Data provided »
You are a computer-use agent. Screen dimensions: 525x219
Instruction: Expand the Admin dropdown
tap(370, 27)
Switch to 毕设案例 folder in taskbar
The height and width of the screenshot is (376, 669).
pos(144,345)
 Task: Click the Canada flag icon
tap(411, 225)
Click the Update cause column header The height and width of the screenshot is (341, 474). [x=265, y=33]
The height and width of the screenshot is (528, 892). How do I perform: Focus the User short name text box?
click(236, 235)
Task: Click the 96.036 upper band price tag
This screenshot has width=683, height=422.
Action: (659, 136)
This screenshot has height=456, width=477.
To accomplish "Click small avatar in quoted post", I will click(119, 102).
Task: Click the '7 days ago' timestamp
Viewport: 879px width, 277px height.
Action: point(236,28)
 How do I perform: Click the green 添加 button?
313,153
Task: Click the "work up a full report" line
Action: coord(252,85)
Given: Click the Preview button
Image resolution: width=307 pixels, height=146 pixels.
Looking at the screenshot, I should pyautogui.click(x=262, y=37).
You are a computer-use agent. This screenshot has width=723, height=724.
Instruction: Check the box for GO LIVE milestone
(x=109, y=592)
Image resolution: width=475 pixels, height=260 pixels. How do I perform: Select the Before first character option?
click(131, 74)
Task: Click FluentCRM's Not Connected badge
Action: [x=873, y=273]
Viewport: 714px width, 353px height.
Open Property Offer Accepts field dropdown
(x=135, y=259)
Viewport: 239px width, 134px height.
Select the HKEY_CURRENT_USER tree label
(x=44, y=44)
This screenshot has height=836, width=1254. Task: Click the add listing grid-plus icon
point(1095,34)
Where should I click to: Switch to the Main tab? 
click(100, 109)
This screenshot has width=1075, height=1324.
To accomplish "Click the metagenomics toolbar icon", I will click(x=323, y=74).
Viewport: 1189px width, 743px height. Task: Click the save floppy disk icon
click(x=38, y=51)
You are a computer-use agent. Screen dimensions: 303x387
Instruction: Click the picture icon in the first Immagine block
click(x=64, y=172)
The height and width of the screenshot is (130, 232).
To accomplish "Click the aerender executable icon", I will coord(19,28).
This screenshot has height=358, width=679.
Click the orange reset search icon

Work instructions » Your answer should consist of the count of lines in the listing that hold the word "will", with nothing else.

Written response » 3